Problem to work on: Scanning the entries below, copy every line that contains the word "agent".

Given information:

*** Block opens ***

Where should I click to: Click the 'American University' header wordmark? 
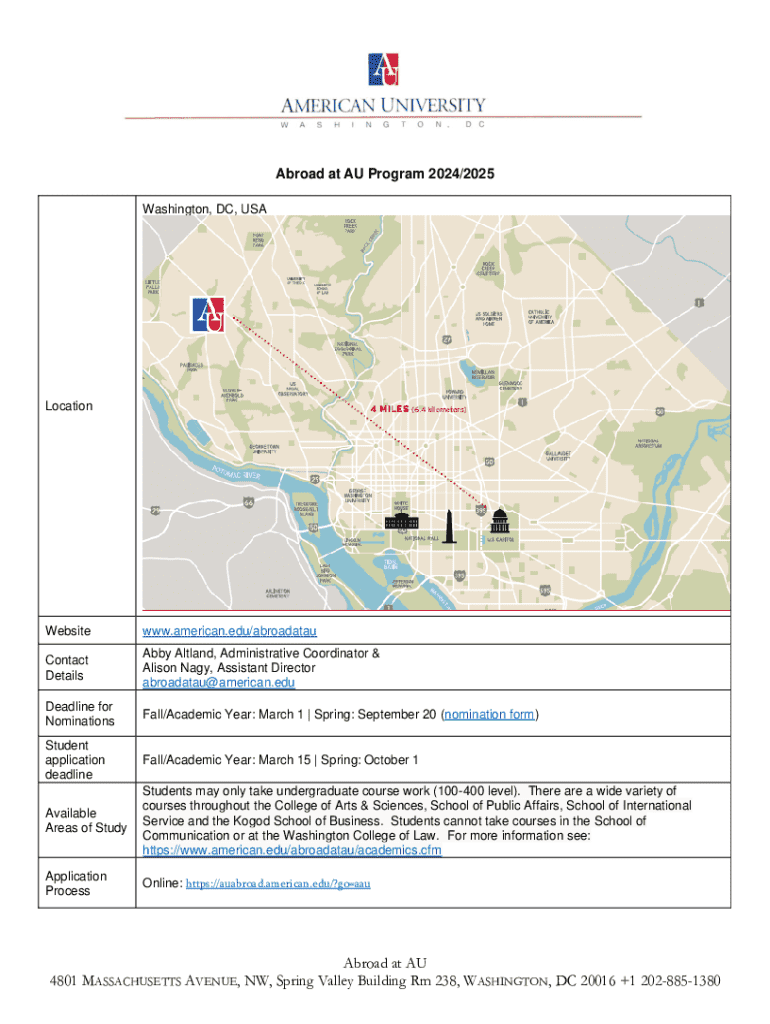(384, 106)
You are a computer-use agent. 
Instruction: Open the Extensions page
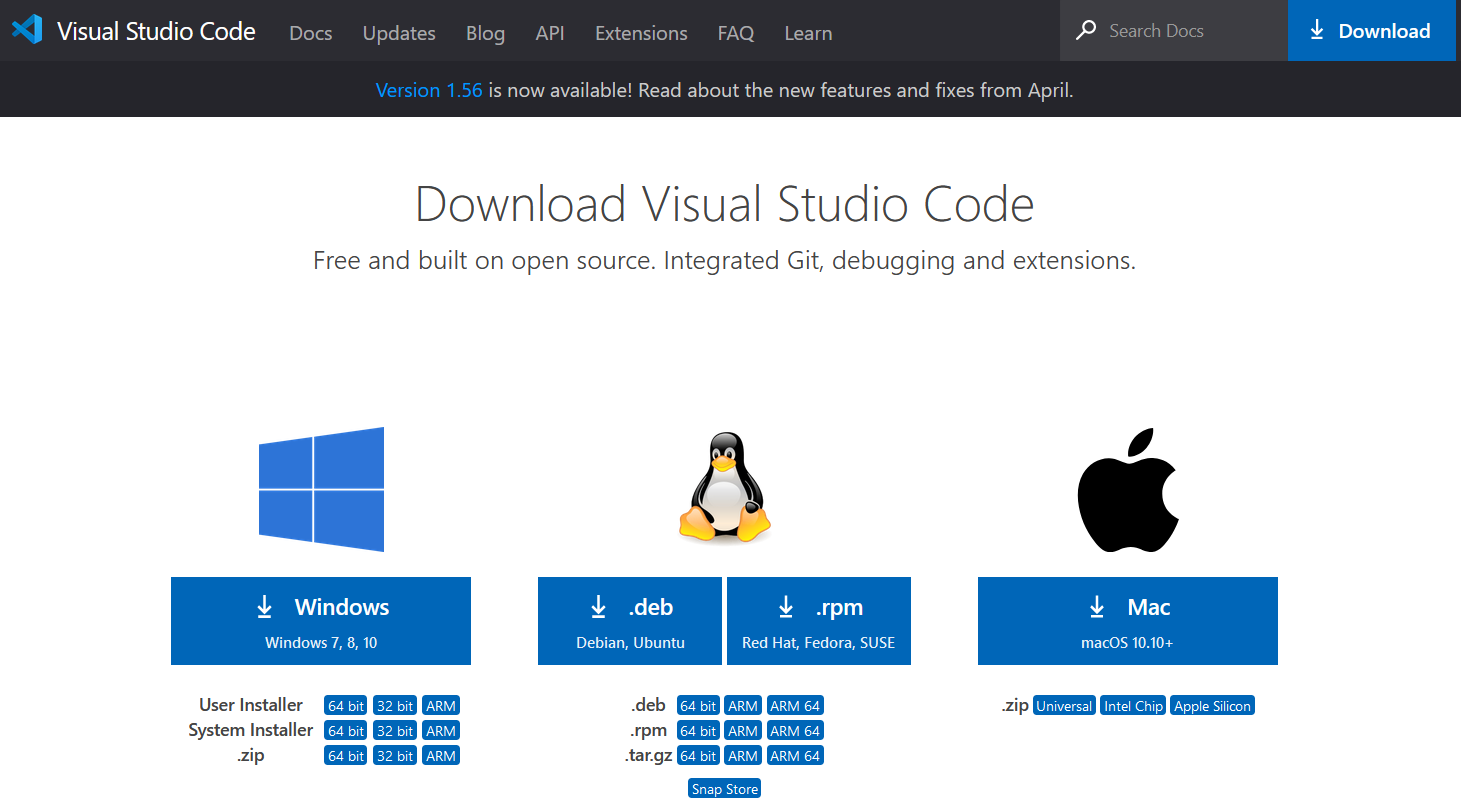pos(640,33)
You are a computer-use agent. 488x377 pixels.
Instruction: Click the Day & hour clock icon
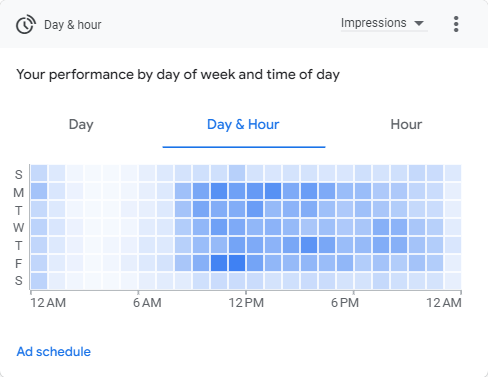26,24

*** Block closes ***

Task response:
You are a computer-use agent. 
You are a computer-use agent. 488x377 pixels.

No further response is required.